Réconcilier la valeur financière et le sens de l’action

L’innovation n’est pas une option car la financiarisation risque d’engendrer une paralysie institutionnelle. La subordination du management aux preneurs de risques a induit l’asservissement des professionnels à la gestion financière et leur l’éviction des processus de décision. L’esprit de création de valeur économique de l’entrepreneur a été remplacé par l’esprit d’’investisseur qui cherche à maximiser un rapport rentabilité / risque. Il est urgent de faire participer les professionnels et les usagers à une redéfinition à la fois clinique et gestionnaire d’une « chaîne de valeur » qui reste pour le moment une fiction institutionnelle :

  1. Les besoins de soins de la population légitiment toutes les réformes de la santé alors que leur estimation est tout sauf objective. Pire, leurs catégories et le cadre conceptuel à l’origine des fonctions de production comptables sont obsolètes au regard de la nomenclature internationale des fonctions de la santé (ICHA) : prévention, soins curatifs, réadaptation, soins de la dépendance.
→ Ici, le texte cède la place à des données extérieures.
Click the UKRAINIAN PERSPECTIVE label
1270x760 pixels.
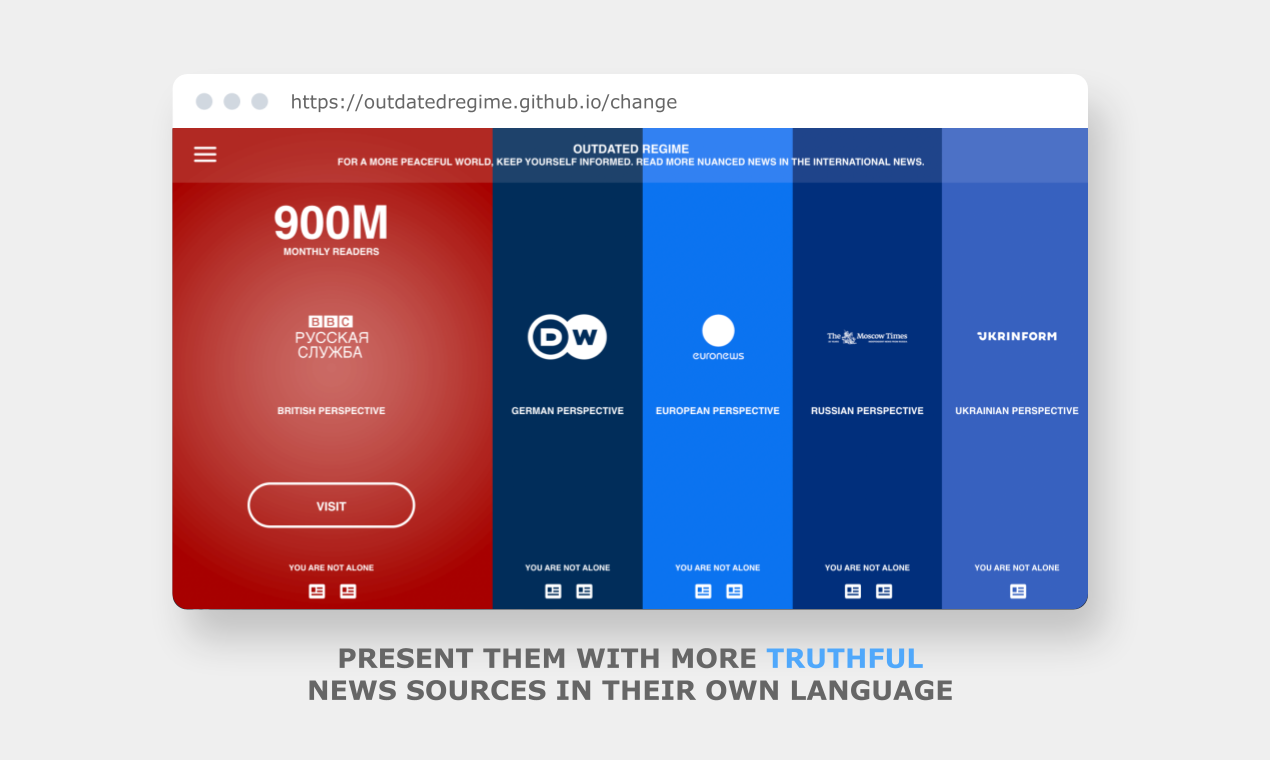pyautogui.click(x=1016, y=410)

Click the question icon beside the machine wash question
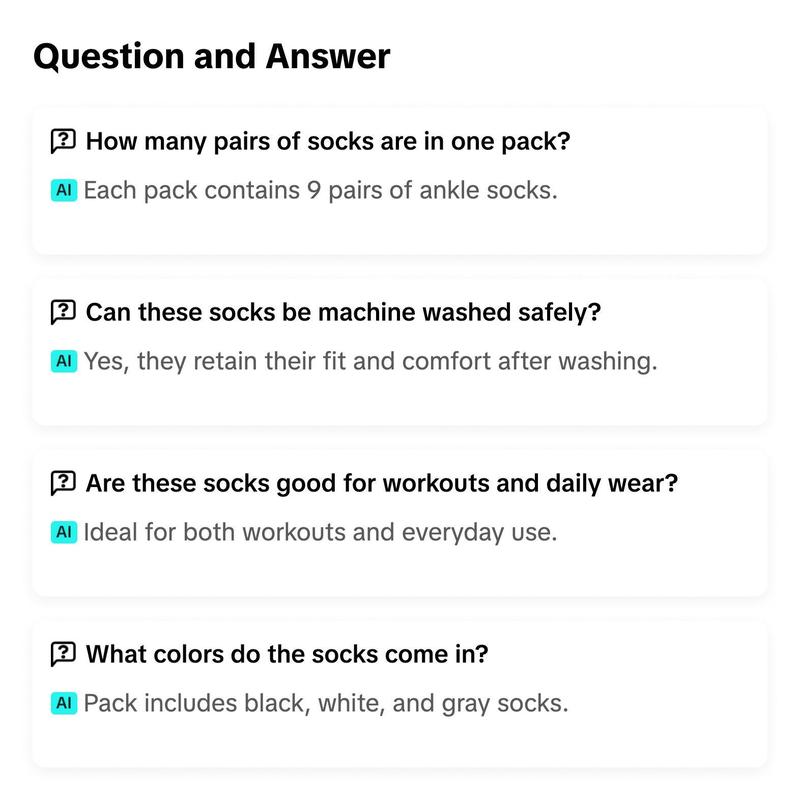click(x=63, y=312)
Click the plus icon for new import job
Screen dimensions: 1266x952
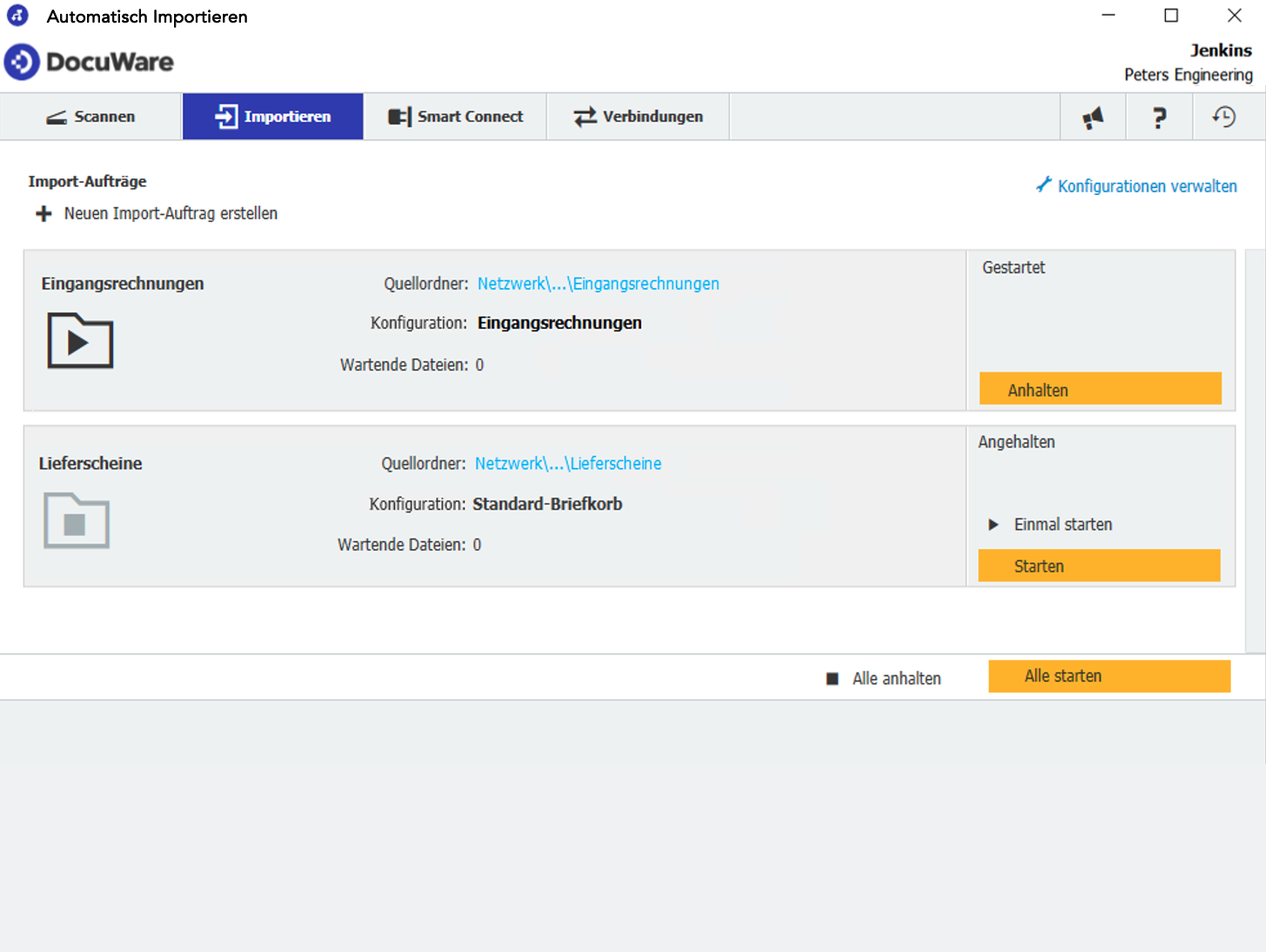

Les nomenclatures qui en découlent (NGAP, CCAM, Groupes homogènes de malades) n’ont quasiment pas été modifiées depuis des décennies, prises dans le carcan d’un système d’information de santé publique trop peu consistant.
  2. Les nomenclatures qui fondent les modèles de résultats et de chaînes de valeur doivent être fondées sur un cadre rénové de l’analyse des besoins. Si la Healthcare value est mise en avant comme supplément d’âme de la financiarisation, l’immobilisme, de ces classifications est entretenu par la somme des lobbyings des gestionnaires de risque, doit laisser place à la refondation de l’intelligence collective des parties prenantes à partir d’un système d’information signifiant pour l’ensemble des acteurs du soin.
  3. L’ingénierie des professions doit laisser place à la concertation Cette réingénierie fut d’abord d’inspiration taylorienne avec les rapports Berland, il suffisait de déduire les compétences des nouveaux métiers des « besoins de santé ». Ce fut ensuite le modèle cybernétique de la gouvernance à distance par les indicateurs dont on attendait des reconfigurations vertueuses des boîtes noires professionnelles. Après ce nouvel échec, c’est l’expérimentalisme incitatif et dirigé de l’article 51 de la LFSS 2018 qui ouvre la porte à une dérégulation massive des professions réglementées.

La réglementation des professions de santé est un pilier de la solidarité

La médecine est une profession réglementée, car du fait de son efficacité, elle peut être dangereuse, qu’il s’agisse de soins inadaptés, insuffisants ou en excès.

La médecine est une profession à pratiques prudentielles. Elle applique des savoirs abstraits à des cas concrets. Ses compétences s’expriment dans des collectifs de soins

La médecine est une profession clé de la protection sociale, que son exercice soit libéral ou salarié, l’intérêt du patient l’emporte toujours sur la recherche du profit financier.

Humaniser la financiarisation suppose la prise de conscience de l’unité de la médecine.